Time to shoot the power to the spout! Instant 25-Ampere discharge. I removed the motor and found it nearly full of water and rust. A thorough cleaning only accomplished one thing; I found one of the brushes was bonded to the motor housing. This told me that the motor had to be isolated from the blower frame to enable reversing. Since the motor was bolted solidly to the Blower Frame I suspect a DPO had problems with the motor and in lieu of spending $275.00 he chose to put it back together, minus a few rubber insulators, and then sell it.
Even a discounted price of $225.00 seemed atrocious for a crummy old wiper motor. I recalled seeing a catalog with DC gear motors in it. Sure enough there was a reversible Permanent Magnet Field German Wiper Motor in the catalog for $18.95! I didn't have much to lose at this point so I ordered one. It turned out to be perfect for the spout motor application. It needs no isolation, just mount it and hook up the wires, well you do need to do a few things to make it fit.
The spout winder pulley is ½" in diameter and the wiper motor shaft is 10mm so a small 1.5" long, 1.25" diameter coupler must be machined with a 10mm (.3937", a .390 drill will do) hole through it.
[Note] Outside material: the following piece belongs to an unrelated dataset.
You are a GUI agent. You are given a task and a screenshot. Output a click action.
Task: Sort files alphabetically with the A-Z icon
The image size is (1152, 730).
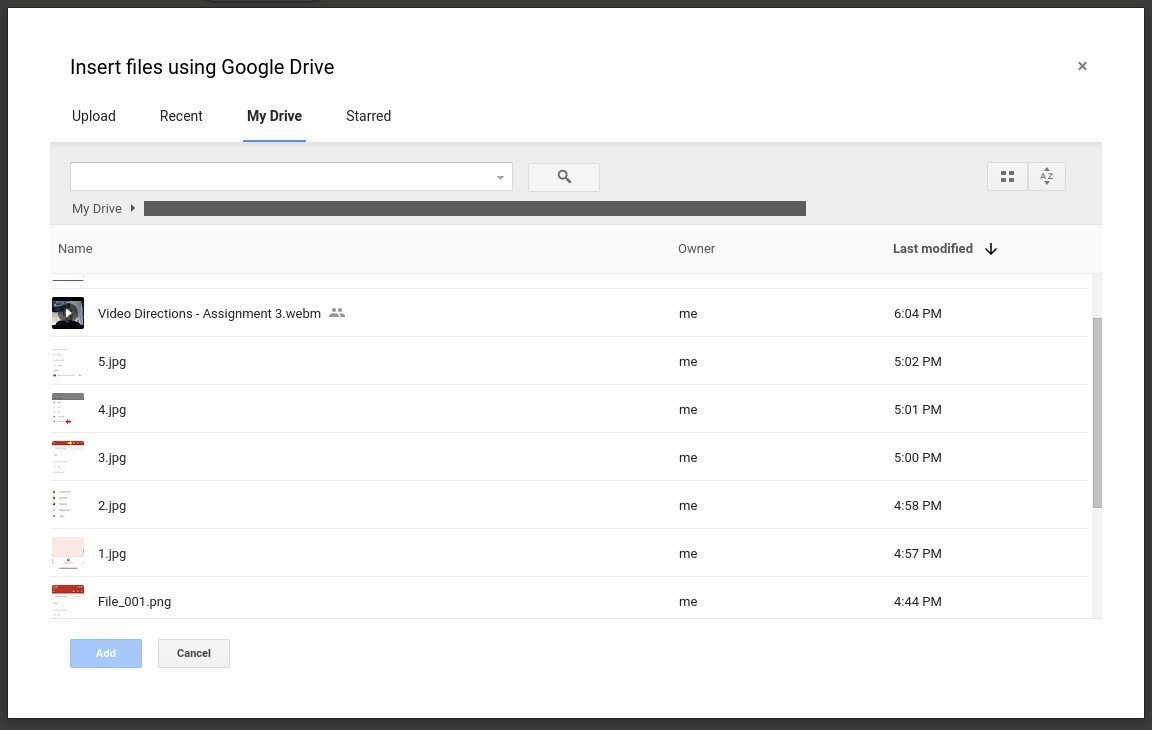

Counter bore one end ½" in diameter 5/8" deep. Drill and tap two ¼-20 holes near the 10mm end and a 3/16" diameter hole ¼" from the ½" end. Drill this hole through one wall only, as you will have to drill through the other wall after lining up this hole with the existing hole in the spout winder shaft. Remove the threads from the end of the output shaft using an abrasive disk.
You will need a ½" thick spacer between the existing bracket and the new Motor. I made mine from HDPE plastic but you can use any material such as steel, aluminum or wood. P ut a 1.25" hole in the center of the new spacer and drill three ¼" holes, equally spaced on a 2" bolt circle to hold the new motor. After you remove the old motor from the bracket remove the drive gear from the winder shaft. This will expose a thin-rimmed steel bushing in the bracket that attaches the motor to the blower. Take a hammer and knock out this bushing. I used my spacer as a drill jig to locate the new holes in the bracket. Clamp the spacer to the bracket centered on the large hole. One of the three bolt-holes must line up with the middle existing mounting hole in the bracket. Use a ¼" drill to mark the holes. When they are marked remove the spacer and drill the holes out. I suggest using a 3/16" pilot drill first as this is tough stuff to drill. After you have the pilot holes drilled use a 17/64" drill to finish the job. If you don't have the holes exactly located you can wallow them out until the three legs fit.
The motor is mounted with three 6mm x 1.0 x 30 bolts. These can be purchased at most hardware stores and all automotive jobbers. Before mounting the new motor, with the spacer between it and the bracket, clean up the ½" shaft on the winder pulley. Most likely you will have to remove the cable from one end of the spout to work it into position. Place the winder shaft into the ½" hole and work it in until you see the pinhole through the hole you drilled in the shaft. Drill through the coupling and the shaft and press in the roll pin. The motor can now be bolted up to the bracket; don't forget to put the space over the motor shaft before you try to install the winder shaft.
Last, but not least, use Red Silicone Sealer
material to waterproof the motor. Make sure all the openings and joints in the
motor are sealed including where the wires exit the motor.